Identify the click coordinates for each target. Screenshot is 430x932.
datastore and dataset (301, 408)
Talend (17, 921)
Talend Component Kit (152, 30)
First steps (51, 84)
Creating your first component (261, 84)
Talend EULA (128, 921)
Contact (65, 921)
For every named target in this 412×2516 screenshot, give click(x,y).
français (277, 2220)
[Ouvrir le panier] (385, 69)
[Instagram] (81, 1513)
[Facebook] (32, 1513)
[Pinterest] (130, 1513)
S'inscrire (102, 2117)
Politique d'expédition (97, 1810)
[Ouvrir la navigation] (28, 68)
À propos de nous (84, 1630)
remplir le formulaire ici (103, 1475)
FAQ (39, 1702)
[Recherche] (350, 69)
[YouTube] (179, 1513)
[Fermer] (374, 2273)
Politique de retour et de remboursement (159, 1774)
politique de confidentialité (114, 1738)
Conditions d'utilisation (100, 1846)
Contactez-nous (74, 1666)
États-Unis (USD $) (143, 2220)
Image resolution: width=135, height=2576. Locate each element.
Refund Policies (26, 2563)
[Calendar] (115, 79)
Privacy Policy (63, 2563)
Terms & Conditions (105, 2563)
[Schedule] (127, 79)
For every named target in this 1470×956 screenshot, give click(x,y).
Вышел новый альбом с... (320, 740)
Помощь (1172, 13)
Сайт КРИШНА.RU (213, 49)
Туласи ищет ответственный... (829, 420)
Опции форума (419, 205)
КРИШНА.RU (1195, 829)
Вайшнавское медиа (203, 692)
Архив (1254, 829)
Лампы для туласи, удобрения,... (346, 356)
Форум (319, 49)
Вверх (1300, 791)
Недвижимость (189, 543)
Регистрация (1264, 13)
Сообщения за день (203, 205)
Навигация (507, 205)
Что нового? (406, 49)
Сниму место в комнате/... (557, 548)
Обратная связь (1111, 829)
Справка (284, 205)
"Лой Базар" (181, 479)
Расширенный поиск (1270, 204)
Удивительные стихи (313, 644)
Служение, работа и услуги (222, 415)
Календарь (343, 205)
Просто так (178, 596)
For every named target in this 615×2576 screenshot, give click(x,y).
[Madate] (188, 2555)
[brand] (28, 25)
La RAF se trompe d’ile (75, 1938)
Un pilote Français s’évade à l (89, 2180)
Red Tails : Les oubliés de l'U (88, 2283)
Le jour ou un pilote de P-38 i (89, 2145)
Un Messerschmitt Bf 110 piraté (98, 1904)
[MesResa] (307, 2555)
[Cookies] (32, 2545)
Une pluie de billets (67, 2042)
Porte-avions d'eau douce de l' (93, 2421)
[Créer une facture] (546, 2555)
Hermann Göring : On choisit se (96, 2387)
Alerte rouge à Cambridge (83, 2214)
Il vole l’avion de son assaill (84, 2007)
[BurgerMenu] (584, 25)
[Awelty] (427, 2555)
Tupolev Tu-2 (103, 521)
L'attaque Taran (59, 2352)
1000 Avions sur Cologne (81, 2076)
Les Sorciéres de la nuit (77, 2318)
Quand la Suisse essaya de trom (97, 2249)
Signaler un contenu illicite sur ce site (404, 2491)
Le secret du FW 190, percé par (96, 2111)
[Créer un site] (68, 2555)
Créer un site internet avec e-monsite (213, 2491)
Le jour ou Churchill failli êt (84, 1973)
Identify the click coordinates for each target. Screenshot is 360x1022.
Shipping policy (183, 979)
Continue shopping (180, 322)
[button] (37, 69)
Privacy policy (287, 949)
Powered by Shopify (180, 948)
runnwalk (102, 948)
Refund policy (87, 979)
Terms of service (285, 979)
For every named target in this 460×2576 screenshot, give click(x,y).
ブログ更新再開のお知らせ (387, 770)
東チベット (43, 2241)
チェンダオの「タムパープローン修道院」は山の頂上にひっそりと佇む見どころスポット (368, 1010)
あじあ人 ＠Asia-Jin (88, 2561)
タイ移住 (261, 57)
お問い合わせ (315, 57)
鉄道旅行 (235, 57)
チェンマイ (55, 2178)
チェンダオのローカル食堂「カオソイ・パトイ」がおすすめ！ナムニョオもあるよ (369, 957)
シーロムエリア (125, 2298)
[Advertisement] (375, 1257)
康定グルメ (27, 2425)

◆ Instructions for the task: In the data above, find the line that contains "Refund Policies (26, 2563)" and the line that contains "Porte-avions d'eau douce de l' (93, 2421)". Repeat exactly those lines and every line between them, and only those.

◆ Problem solution:
Refund Policies (26, 2563)
[Calendar] (115, 79)
Privacy Policy (63, 2563)
Terms & Conditions (105, 2563)
[Schedule] (127, 79)
For every named target in this 1470×956 screenshot, give click(x,y).
Вышел новый альбом с... (320, 740)
Помощь (1172, 13)
Сайт КРИШНА.RU (213, 49)
Туласи ищет ответственный... (829, 420)
Опции форума (419, 205)
КРИШНА.RU (1195, 829)
Вайшнавское медиа (203, 692)
Архив (1254, 829)
Лампы для туласи, удобрения,... (346, 356)
Форум (319, 49)
Вверх (1300, 791)
Недвижимость (189, 543)
Регистрация (1264, 13)
Сообщения за день (203, 205)
Навигация (507, 205)
Что нового? (406, 49)
Сниму место в комнате/... (557, 548)
Обратная связь (1111, 829)
Справка (284, 205)
"Лой Базар" (181, 479)
Расширенный поиск (1270, 204)
Удивительные стихи (313, 644)
Служение, работа и услуги (222, 415)
Календарь (343, 205)
Просто так (178, 596)
For every named target in this 615×2576 screenshot, give click(x,y).
[Madate] (188, 2555)
[brand] (28, 25)
La RAF se trompe d’ile (75, 1938)
Un pilote Français s’évade à l (89, 2180)
Red Tails : Les oubliés de l'U (88, 2283)
Le jour ou un pilote de P-38 i (89, 2145)
Un Messerschmitt Bf 110 piraté (98, 1904)
[MesResa] (307, 2555)
[Cookies] (32, 2545)
Une pluie de billets (67, 2042)
Porte-avions d'eau douce de l' (93, 2421)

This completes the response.